In a radio interview with movie director Robert Zemeckis, I learned about the origin of the movie, Back to the Future. Robert and his writing buddy were talking about their fathers, and their relationships with their fathers, and wondering if they had met their dads when they were kids, if they would have been friends.
That was the seed, he said, from which sprouted the idea for Back to the Future, where a young man finds a way to go back into the past to help his parents. He runs into them there when they are all the same age. I will have to admit needing a refresher, and we will soon watch that movie with the kids.
Ben is always wanting to go back in time so he can be eight years old right alongside his dad and ride bikes and be cool with him, which is just about the best compliment a dad can get. Although, as my husband thought about the implications of actually being able to play together as kids, he realized, he probably wouldn’t have been allowed to play with Ben if they were kids at the same time. Ben would have been considered a bad influence. He is loud and sometimes rambunctious, and he rides a dirt bike all day Sunday.
Ben is getting to do all the things Scott never got to do. That’s one of the reasons we let him ride mini-bikes and work in the shop right alongside his dad, and build iron-man prototypes out of pieces he collects from the scrap metal pile. Because Scott wasn’t allowed. He’s not complaining or anything. He ended up with the coolest bicycle in his neighborhood, because he worked for every part he used to hot rod it.
We had a late dinner. It was getting close to bed-time and I started to send the kids to bed. Ben looked at me with these forlorn eyes, and said, “Aren’t we going to do Science Night? Don’t we get to watch the video of the nine-year old boy and his arcade?”
Wednesday, the story of Caine’s Arcade went viral Again after being highlighted at the Social Innovation Summit in Silicon Valley, CA. Twitter was going crazy with the hashmarks #SIS12, #cardboardchallenge, @CainesArcade, @imagination, and @nirvan – I’d heard about it and watched the video and because our Art Project last night lasted longer than I’d expected, I promised the boys we’d watch Caine’s Arcade tonight.

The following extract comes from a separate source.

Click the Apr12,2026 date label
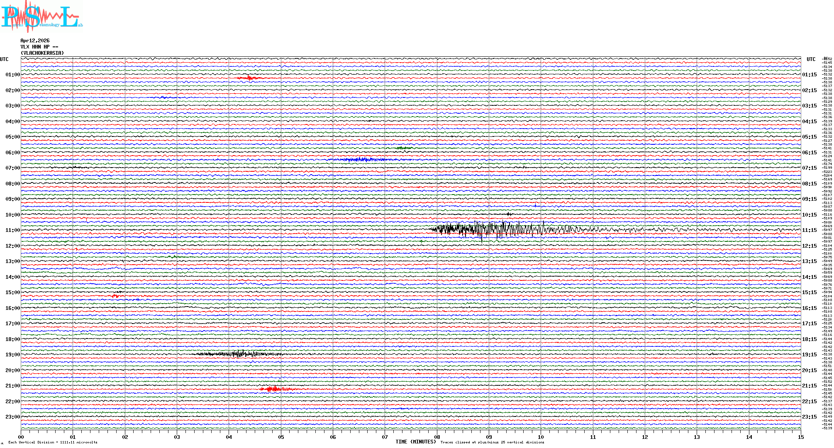(35, 41)
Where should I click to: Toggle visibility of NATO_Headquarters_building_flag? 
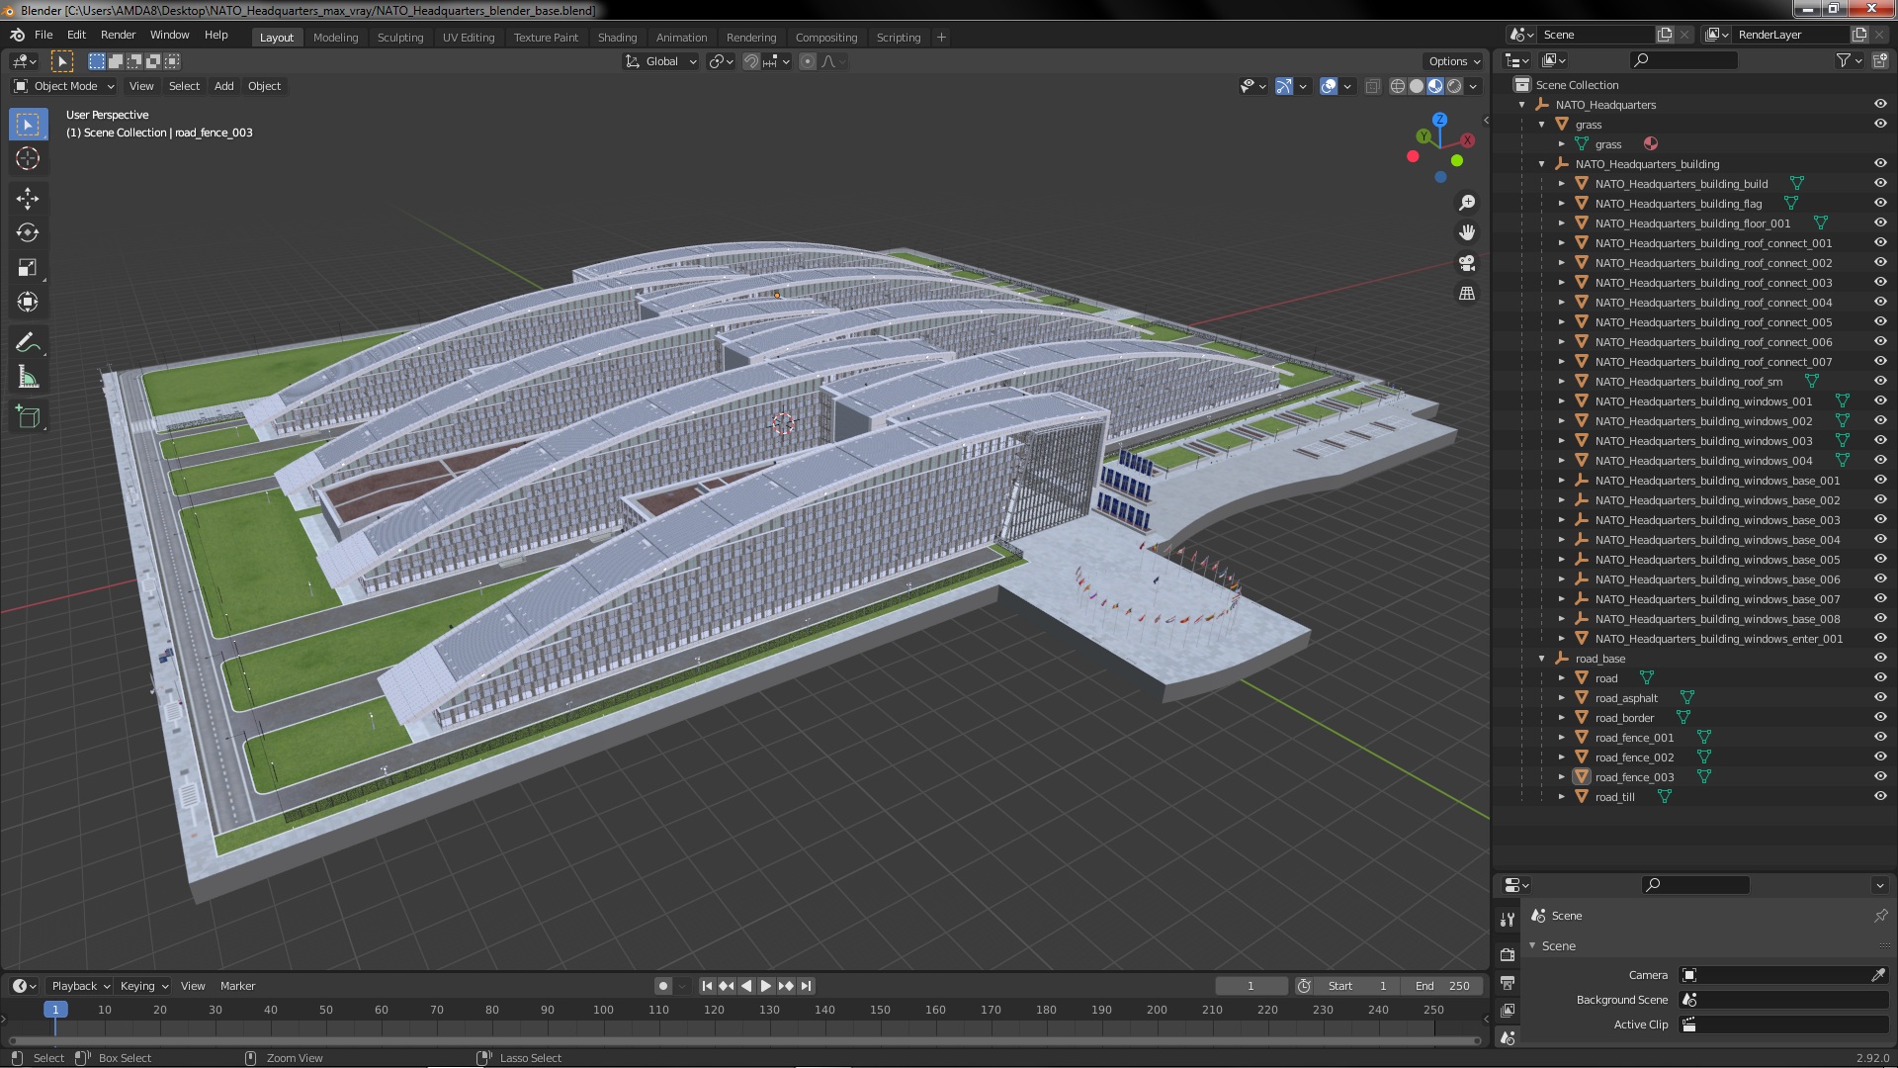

Watching it again with my boys, and seeing their eyes light up in imaginative recognition of another kid’s creativity was so much fun. These boys are always creating things out of paper or cardboard or wood or metal. This is what they do. But to see them excited over a global project and getting other kids involved in the fun of creation was delightful.
Already, I am trying to find some corporate sponsor types to help get the word on the street and mobilize for our own Cardboard Challenge right here in Southern Oregon. There are plenty of places that could donate their used boxes, and there are plenty of kids with creativity that would love a chance to shine. I would love to see the people running local businesses see the creative resources they have right here in town – that need to be continually fostered and developed until these kids are old enough to contribute their skills to the marketplace.
It may be a stretch to say this is all related: the interview with Robert Zemeckis, the going back in time to be a kid alongside a parent, and the whole whirlwind of Caine’s Arcade. But I think all I am ever wanting to do is give my kids every opportunity to learn and grow and use their imaginations. We feed them on big ideas. They hatch a hair-brained plan to write a movie, and we are right there showing them how to storyboard their idea.
If the next stage of our development is partnering with an already big idea, learning to take ideas to a larger audience, and involving other people in the blazing growth and wonder of imaginative play – I am all in.
I would have been the kid on the sidelines starstruck over the genius of these boys.